Legenda Dewa Harem

Chapter 189: Randika Sudah Berubah!



Hati Deviana sudah benar-benar penuh dengan kebencian. Dia awalnya menganggap Randika adalah pria mesum dan tidak bisa berhenti bercanda tetapi dia adalah orang yang bisa dirinya andalkan kapan saja.

Tetapi setelah dia merebut ciumannya secara paksa, dia merasa harga dirinya sebagai perempuan telah dilecehkan. Bukannya dia tidak mau berciuman dengan Randika, tetapi Randika benar-benar tidak memedulikan perasaannya!

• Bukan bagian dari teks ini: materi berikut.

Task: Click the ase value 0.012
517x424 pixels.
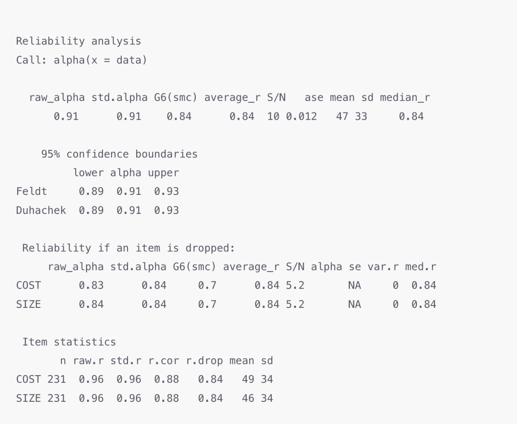Action: click(x=301, y=117)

Deviana benar-benar marah, sejujurnya dia sendiri tidak tahu kenapa bisa marah seperti ini. Mungkin dia mengharapkan suasana romantis dulu sebelum berciuman?

Randika masih bernapas dengan berat, nafsu dalam dirinya sama sekali belum mereda. Obat dari kakek ketiganya ini memiliki efek samping yang terlalu kuat. Pertama kali dia merasakannya, dia bisa meredamnya dengan bantuan Inggrid. Tetapi kali ini, dia benar-benar hampir melakukan tindakan kriminal.

"Ah… Dev, ini semua salah sangka. Dengarkan penjelaskanku." Randika sedikit malu. Meskipun dia ini serigala, dia adalah serigala yang elegan dan lembut. Mana mungkin dia berbuat tidak elok seperti tadi?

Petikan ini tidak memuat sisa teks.